-- Opening Marker --
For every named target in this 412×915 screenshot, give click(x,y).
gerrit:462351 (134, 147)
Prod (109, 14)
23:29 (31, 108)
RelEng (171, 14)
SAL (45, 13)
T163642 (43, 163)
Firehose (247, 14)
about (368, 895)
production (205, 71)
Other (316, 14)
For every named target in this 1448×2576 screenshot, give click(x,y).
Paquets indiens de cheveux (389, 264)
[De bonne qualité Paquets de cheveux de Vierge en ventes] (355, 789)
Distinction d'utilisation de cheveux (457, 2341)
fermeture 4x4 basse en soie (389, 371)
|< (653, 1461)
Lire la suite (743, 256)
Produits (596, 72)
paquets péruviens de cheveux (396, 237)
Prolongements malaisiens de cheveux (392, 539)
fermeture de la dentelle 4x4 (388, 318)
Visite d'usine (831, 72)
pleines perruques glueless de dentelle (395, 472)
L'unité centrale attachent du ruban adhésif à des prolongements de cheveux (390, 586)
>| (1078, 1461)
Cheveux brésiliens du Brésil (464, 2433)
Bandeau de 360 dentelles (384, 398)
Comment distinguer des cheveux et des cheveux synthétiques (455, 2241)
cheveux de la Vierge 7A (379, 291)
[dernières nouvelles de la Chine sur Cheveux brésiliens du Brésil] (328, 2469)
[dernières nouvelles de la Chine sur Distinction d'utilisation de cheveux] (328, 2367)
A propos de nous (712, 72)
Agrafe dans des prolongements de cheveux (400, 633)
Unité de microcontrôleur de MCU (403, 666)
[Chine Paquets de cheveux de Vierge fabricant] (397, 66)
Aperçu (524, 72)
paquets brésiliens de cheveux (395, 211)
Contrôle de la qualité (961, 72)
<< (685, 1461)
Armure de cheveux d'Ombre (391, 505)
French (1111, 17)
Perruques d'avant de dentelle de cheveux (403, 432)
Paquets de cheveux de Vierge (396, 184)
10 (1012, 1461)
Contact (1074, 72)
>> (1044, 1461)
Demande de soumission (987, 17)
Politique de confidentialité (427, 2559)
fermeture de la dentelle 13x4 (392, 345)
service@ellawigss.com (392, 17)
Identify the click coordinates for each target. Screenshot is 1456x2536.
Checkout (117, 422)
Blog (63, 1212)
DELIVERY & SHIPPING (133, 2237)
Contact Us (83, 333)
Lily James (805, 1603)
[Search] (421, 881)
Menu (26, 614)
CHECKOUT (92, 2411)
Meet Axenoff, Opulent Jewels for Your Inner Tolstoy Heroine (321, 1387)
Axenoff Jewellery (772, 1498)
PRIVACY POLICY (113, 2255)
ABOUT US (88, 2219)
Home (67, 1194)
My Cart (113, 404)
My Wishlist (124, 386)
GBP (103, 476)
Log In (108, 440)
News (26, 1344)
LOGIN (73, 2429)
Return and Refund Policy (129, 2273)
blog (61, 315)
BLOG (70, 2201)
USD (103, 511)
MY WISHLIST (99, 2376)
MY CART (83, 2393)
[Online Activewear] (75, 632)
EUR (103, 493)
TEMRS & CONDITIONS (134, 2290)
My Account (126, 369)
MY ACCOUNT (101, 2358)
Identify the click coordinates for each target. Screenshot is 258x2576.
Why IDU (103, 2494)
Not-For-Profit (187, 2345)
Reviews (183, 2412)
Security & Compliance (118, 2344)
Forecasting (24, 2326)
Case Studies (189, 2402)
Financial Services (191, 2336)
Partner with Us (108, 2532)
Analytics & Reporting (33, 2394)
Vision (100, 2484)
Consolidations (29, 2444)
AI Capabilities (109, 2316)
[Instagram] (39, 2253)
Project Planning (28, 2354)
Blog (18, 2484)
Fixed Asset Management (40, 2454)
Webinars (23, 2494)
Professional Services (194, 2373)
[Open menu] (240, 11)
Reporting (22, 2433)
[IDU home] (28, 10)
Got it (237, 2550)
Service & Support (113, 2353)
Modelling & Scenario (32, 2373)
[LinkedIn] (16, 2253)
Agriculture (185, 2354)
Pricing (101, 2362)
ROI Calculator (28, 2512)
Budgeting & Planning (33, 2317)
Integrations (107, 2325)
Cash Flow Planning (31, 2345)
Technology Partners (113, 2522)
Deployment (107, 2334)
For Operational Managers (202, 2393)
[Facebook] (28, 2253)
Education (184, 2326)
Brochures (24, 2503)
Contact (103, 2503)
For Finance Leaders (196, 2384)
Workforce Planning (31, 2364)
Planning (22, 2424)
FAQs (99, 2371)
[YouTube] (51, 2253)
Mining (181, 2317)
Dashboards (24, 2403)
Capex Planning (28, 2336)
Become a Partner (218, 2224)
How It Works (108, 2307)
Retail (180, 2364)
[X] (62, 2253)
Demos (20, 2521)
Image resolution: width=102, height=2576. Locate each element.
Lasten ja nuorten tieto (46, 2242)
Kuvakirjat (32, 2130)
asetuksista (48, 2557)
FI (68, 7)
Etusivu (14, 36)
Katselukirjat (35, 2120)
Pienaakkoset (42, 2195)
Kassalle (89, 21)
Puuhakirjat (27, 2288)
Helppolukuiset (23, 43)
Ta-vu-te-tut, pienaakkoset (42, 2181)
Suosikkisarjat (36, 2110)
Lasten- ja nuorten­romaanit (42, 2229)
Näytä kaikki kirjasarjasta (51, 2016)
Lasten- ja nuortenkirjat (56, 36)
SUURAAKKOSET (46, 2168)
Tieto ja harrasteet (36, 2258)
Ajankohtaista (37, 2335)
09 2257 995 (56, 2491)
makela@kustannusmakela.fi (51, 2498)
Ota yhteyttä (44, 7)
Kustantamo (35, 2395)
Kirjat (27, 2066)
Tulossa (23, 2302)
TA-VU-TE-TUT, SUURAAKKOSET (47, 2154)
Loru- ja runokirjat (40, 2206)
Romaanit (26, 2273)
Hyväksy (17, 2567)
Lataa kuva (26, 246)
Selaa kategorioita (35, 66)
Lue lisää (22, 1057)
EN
-- Closing Marker --
PROBLEM DETAILS —
Output each line of the material above with no deviation.

RESPONSE TO THIS TASK —
For every named target in this 412×915 screenshot, give click(x,y).
gerrit:462351 (134, 147)
Prod (109, 14)
23:29 (31, 108)
RelEng (171, 14)
SAL (45, 13)
T163642 (43, 163)
Firehose (247, 14)
about (368, 895)
production (205, 71)
Other (316, 14)
For every named target in this 1448×2576 screenshot, give click(x,y).
Paquets indiens de cheveux (389, 264)
[De bonne qualité Paquets de cheveux de Vierge en ventes] (355, 789)
Distinction d'utilisation de cheveux (457, 2341)
fermeture 4x4 basse en soie (389, 371)
|< (653, 1461)
Lire la suite (743, 256)
Produits (596, 72)
paquets péruviens de cheveux (396, 237)
Prolongements malaisiens de cheveux (392, 539)
fermeture de la dentelle 4x4 (388, 318)
Visite d'usine (831, 72)
pleines perruques glueless de dentelle (395, 472)
L'unité centrale attachent du ruban adhésif à des prolongements de cheveux (390, 586)
>| (1078, 1461)
Cheveux brésiliens du Brésil (464, 2433)
Bandeau de 360 dentelles (384, 398)
Comment distinguer des cheveux et des cheveux synthétiques (455, 2241)
cheveux de la Vierge 7A (379, 291)
[dernières nouvelles de la Chine sur Cheveux brésiliens du Brésil] (328, 2469)
[dernières nouvelles de la Chine sur Distinction d'utilisation de cheveux] (328, 2367)
A propos de nous (712, 72)
Agrafe dans des prolongements de cheveux (400, 633)
Unité de microcontrôleur de MCU (403, 666)
[Chine Paquets de cheveux de Vierge fabricant] (397, 66)
Aperçu (524, 72)
paquets brésiliens de cheveux (395, 211)
Contrôle de la qualité (961, 72)
<< (685, 1461)
Armure de cheveux d'Ombre (391, 505)
French (1111, 17)
Perruques d'avant de dentelle de cheveux (403, 432)
Paquets de cheveux de Vierge (396, 184)
10 (1012, 1461)
Contact (1074, 72)
>> (1044, 1461)
Demande de soumission (987, 17)
Politique de confidentialité (427, 2559)
fermeture de la dentelle 13x4 (392, 345)
service@ellawigss.com (392, 17)
Identify the click coordinates for each target. Screenshot is 1456x2536.
Checkout (117, 422)
Blog (63, 1212)
DELIVERY & SHIPPING (133, 2237)
Contact Us (83, 333)
Lily James (805, 1603)
[Search] (421, 881)
Menu (26, 614)
CHECKOUT (92, 2411)
Meet Axenoff, Opulent Jewels for Your Inner Tolstoy Heroine (321, 1387)
Axenoff Jewellery (772, 1498)
PRIVACY POLICY (113, 2255)
ABOUT US (88, 2219)
Home (67, 1194)
My Cart (113, 404)
My Wishlist (124, 386)
GBP (103, 476)
Log In (108, 440)
News (26, 1344)
LOGIN (73, 2429)
Return and Refund Policy (129, 2273)
blog (61, 315)
BLOG (70, 2201)
USD (103, 511)
MY WISHLIST (99, 2376)
MY CART (83, 2393)
[Online Activewear] (75, 632)
EUR (103, 493)
TEMRS & CONDITIONS (134, 2290)
My Account (126, 369)
MY ACCOUNT (101, 2358)
Identify the click coordinates for each target. Screenshot is 258x2576.
Why IDU (103, 2494)
Not-For-Profit (187, 2345)
Reviews (183, 2412)
Security & Compliance (118, 2344)
Forecasting (24, 2326)
Case Studies (189, 2402)
Financial Services (191, 2336)
Partner with Us (108, 2532)
Analytics & Reporting (33, 2394)
Vision (100, 2484)
Consolidations (29, 2444)
AI Capabilities (109, 2316)
[Instagram] (39, 2253)
Project Planning (28, 2354)
Blog (18, 2484)
Fixed Asset Management (40, 2454)
Webinars (23, 2494)
Professional Services (194, 2373)
[Open menu] (240, 11)
Reporting (22, 2433)
[IDU home] (28, 10)
Got it (237, 2550)
Service & Support (113, 2353)
Modelling & Scenario (32, 2373)
[LinkedIn] (16, 2253)
Agriculture (185, 2354)
Pricing (101, 2362)
ROI Calculator (28, 2512)
Budgeting & Planning (33, 2317)
Integrations (107, 2325)
Cash Flow Planning (31, 2345)
Technology Partners (113, 2522)
Deployment (107, 2334)
For Operational Managers (202, 2393)
[Facebook] (28, 2253)
Education (184, 2326)
Brochures (24, 2503)
Contact (103, 2503)
For Finance Leaders (196, 2384)
Workforce Planning (31, 2364)
Planning (22, 2424)
FAQs (99, 2371)
[YouTube] (51, 2253)
Mining (181, 2317)
Dashboards (24, 2403)
Capex Planning (28, 2336)
Become a Partner (218, 2224)
How It Works (108, 2307)
Retail (180, 2364)
[X] (62, 2253)
Demos (20, 2521)
Image resolution: width=102, height=2576. Locate each element.
Lasten ja nuorten tieto (46, 2242)
Kuvakirjat (32, 2130)
asetuksista (48, 2557)
FI (68, 7)
Etusivu (14, 36)
Katselukirjat (35, 2120)
Pienaakkoset (42, 2195)
Kassalle (89, 21)
Puuhakirjat (27, 2288)
Helppolukuiset (23, 43)
Ta-vu-te-tut, pienaakkoset (42, 2181)
Suosikkisarjat (36, 2110)
Lasten- ja nuorten­romaanit (42, 2229)
Näytä kaikki kirjasarjasta (51, 2016)
Lasten- ja nuortenkirjat (56, 36)
SUURAAKKOSET (46, 2168)
Tieto ja harrasteet (36, 2258)
Ajankohtaista (37, 2335)
09 2257 995 (56, 2491)
makela@kustannusmakela.fi (51, 2498)
Ota yhteyttä (44, 7)
Kustantamo (35, 2395)
Kirjat (27, 2066)
Tulossa (23, 2302)
TA-VU-TE-TUT, SUURAAKKOSET (47, 2154)
Loru- ja runokirjat (40, 2206)
Romaanit (26, 2273)
Hyväksy (17, 2567)
Lataa kuva (26, 246)
Selaa kategorioita (35, 66)
Lue lisää (22, 1057)
EN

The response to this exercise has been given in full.